Your output should be exactly the lines from the one containing "How do I perform: Select" through the last line of the listing, and nothing else. Pictures stay out.

........

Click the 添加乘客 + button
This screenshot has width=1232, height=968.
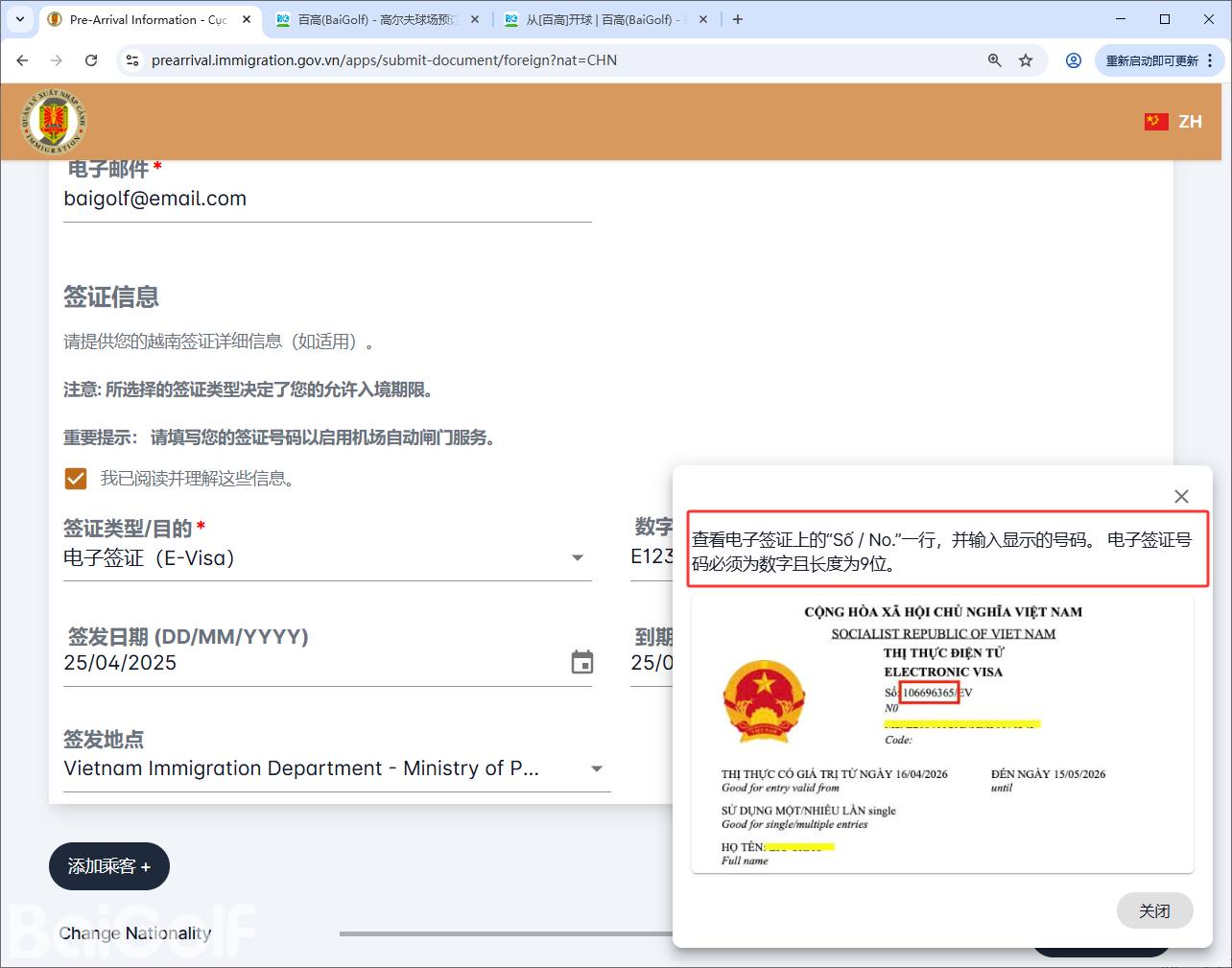pyautogui.click(x=109, y=866)
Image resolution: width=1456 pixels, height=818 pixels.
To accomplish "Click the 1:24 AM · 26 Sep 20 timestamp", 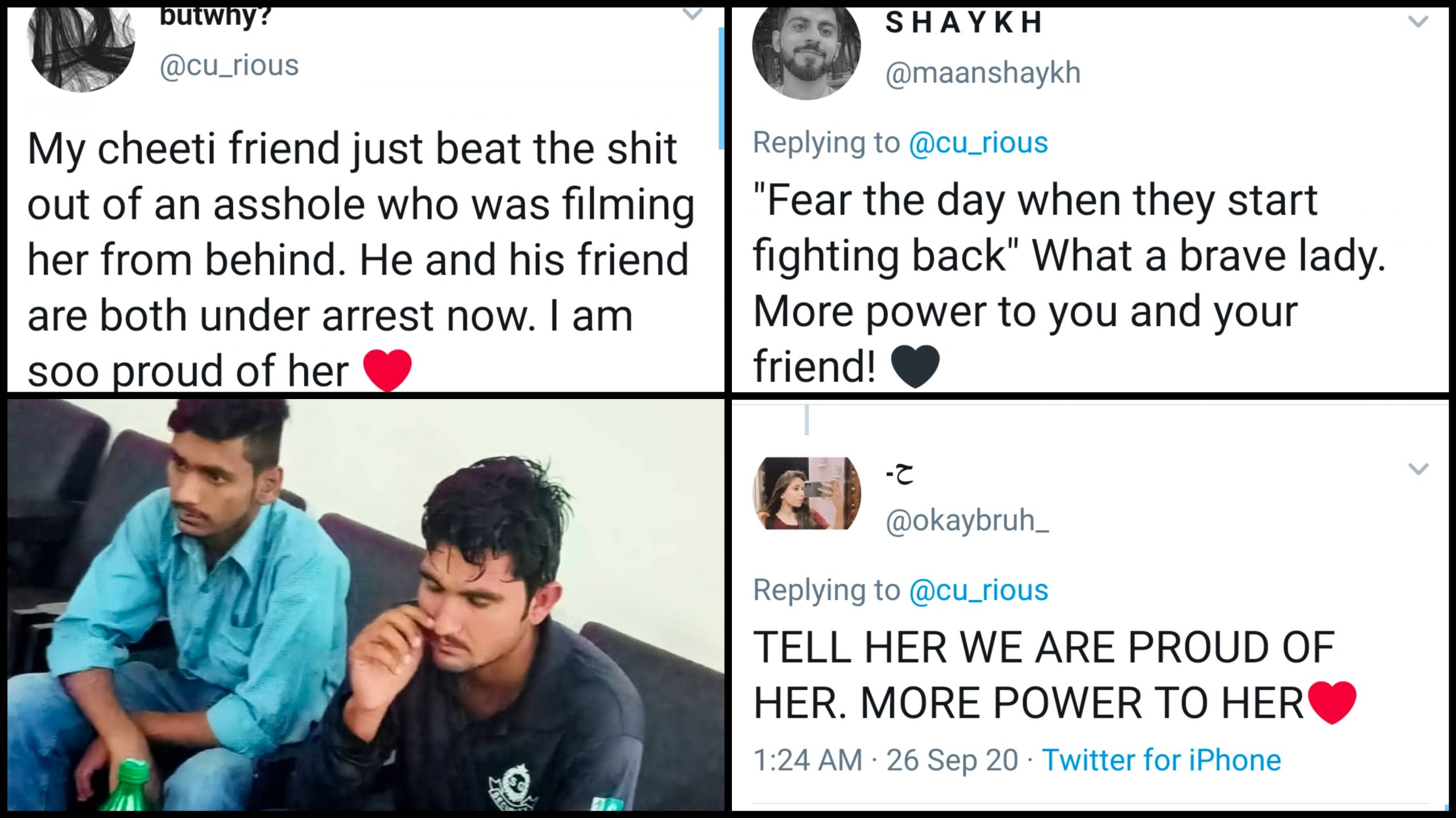I will (x=886, y=760).
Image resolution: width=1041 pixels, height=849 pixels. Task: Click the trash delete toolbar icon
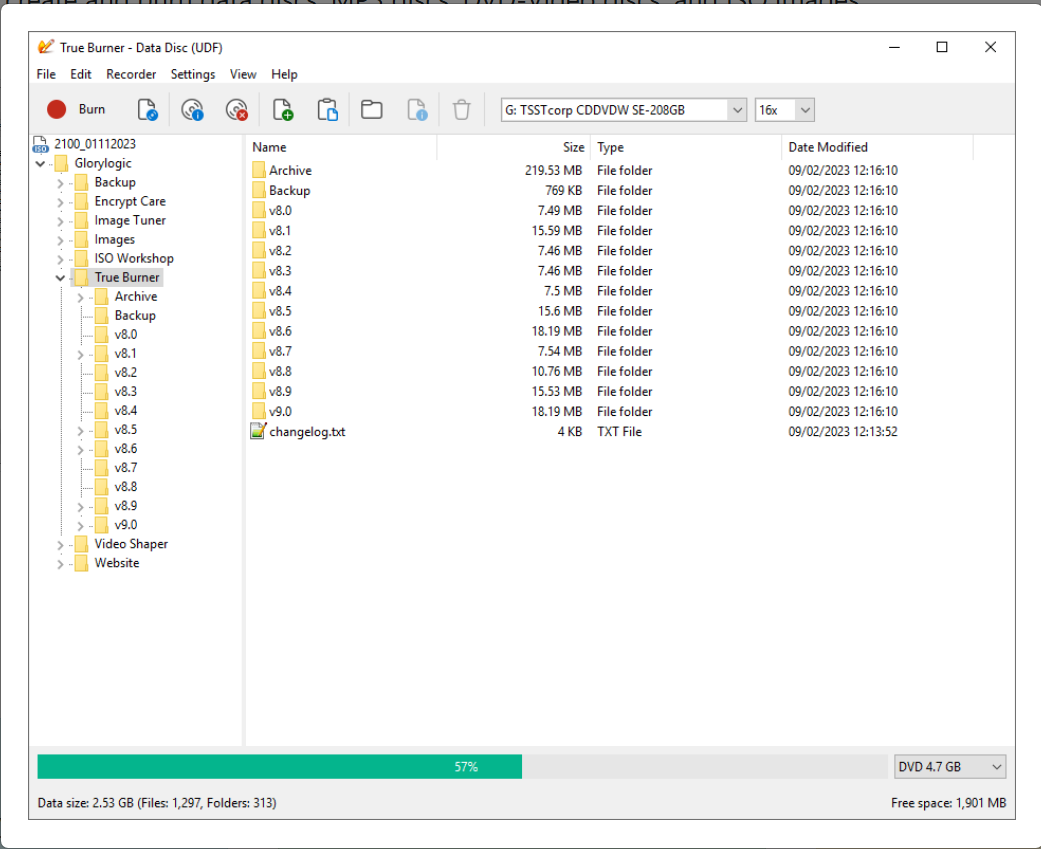pyautogui.click(x=461, y=110)
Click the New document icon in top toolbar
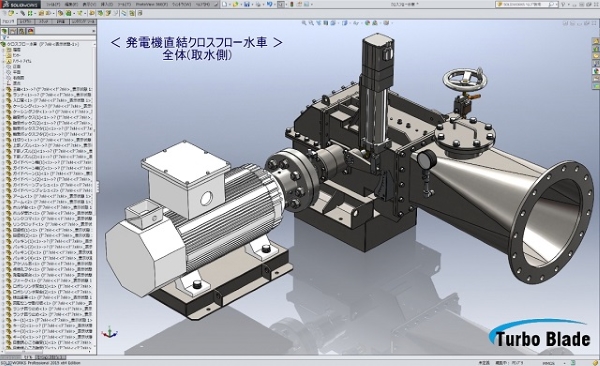This screenshot has height=366, width=600. coord(225,4)
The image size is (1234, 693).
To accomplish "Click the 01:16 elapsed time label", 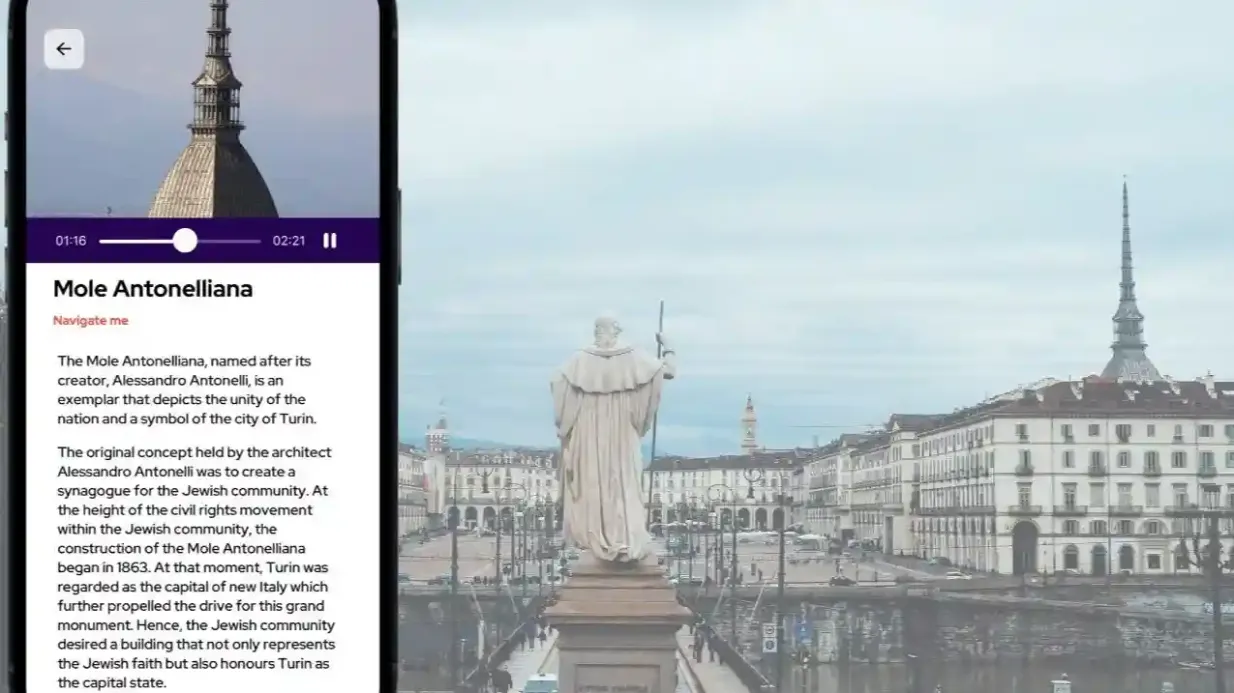I will 70,241.
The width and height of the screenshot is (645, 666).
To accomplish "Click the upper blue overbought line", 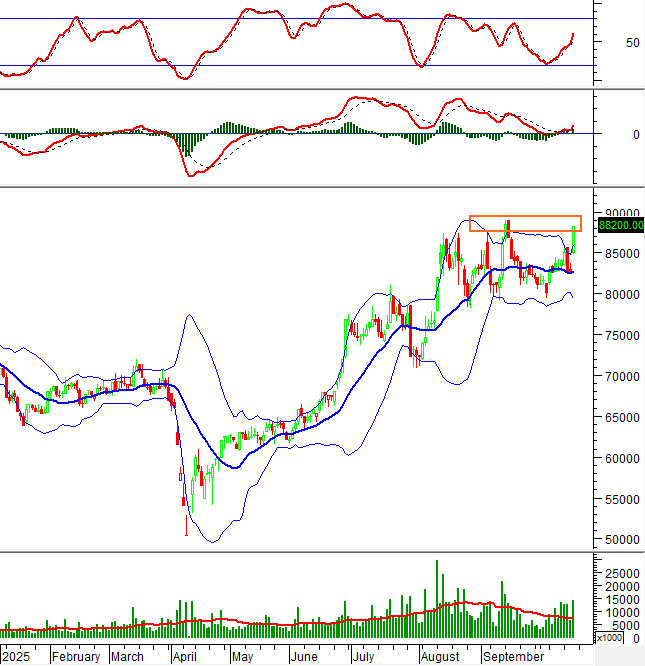I will click(300, 19).
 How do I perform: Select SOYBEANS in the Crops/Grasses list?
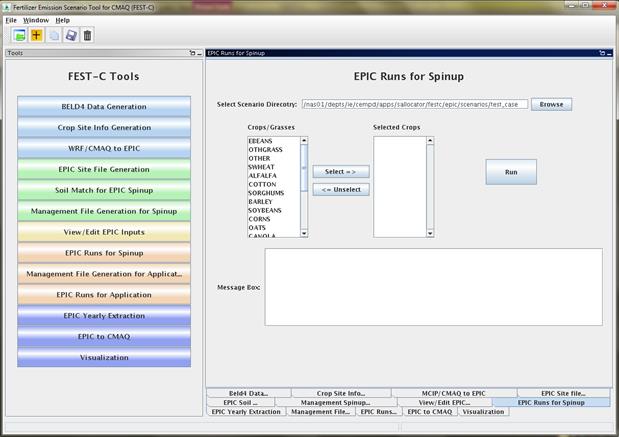point(265,210)
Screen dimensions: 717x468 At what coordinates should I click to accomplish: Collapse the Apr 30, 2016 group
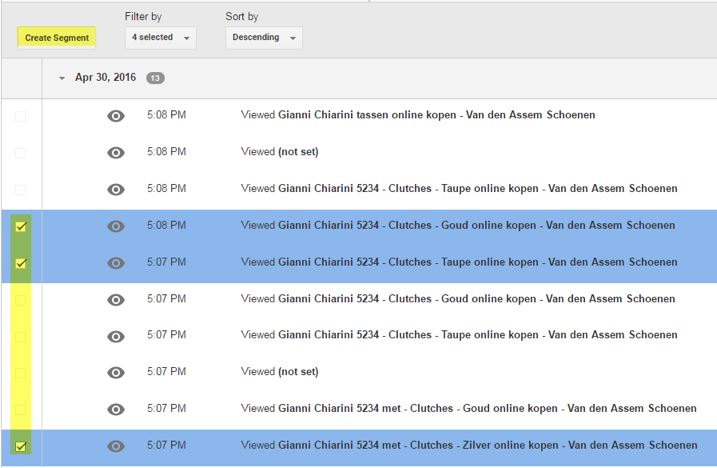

........

▸ **Completed task**
 How do I perform: Select SOYBEANS in the Crops/Grasses list?
point(265,210)
Screen dimensions: 717x468 At what coordinates should I click to accomplish: Collapse the Apr 30, 2016 group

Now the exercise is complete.